_Dataset content:_
_ _ _ _ _ _ _

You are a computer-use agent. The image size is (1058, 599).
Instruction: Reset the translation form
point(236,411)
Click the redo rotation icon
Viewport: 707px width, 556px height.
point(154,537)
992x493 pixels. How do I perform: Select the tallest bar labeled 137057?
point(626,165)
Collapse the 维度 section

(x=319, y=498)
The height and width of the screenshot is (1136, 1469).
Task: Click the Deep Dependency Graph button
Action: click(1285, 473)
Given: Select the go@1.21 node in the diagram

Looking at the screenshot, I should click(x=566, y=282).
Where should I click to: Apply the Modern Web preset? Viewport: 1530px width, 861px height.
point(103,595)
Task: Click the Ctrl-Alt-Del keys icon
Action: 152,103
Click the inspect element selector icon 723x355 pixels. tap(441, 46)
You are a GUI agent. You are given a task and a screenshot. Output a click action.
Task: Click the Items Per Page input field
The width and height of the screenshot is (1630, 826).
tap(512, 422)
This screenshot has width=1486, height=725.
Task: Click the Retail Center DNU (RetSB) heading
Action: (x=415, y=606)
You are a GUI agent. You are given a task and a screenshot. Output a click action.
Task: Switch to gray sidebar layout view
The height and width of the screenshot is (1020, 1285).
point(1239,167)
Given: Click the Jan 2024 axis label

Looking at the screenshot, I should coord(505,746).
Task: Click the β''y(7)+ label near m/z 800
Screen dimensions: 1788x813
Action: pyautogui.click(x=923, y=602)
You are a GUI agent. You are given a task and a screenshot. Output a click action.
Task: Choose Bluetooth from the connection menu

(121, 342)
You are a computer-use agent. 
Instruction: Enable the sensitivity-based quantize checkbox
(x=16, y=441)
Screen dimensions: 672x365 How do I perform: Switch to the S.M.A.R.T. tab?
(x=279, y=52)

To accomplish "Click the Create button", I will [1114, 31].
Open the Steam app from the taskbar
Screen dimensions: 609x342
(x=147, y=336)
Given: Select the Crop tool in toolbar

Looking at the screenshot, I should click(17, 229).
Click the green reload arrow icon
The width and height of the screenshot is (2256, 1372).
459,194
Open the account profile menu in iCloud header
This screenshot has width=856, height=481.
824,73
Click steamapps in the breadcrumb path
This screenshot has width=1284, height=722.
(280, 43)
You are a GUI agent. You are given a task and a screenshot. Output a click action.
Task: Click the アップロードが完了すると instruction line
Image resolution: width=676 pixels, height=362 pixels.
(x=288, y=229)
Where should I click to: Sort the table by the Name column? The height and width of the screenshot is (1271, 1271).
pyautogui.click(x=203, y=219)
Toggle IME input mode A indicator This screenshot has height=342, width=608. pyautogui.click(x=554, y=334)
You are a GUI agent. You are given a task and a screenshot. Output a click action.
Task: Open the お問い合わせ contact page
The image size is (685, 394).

_ _ _ _ _ _ _

Using the material above, tally the lines that hold the string "computer". Reply with the number alone.

_Expected answer:_
2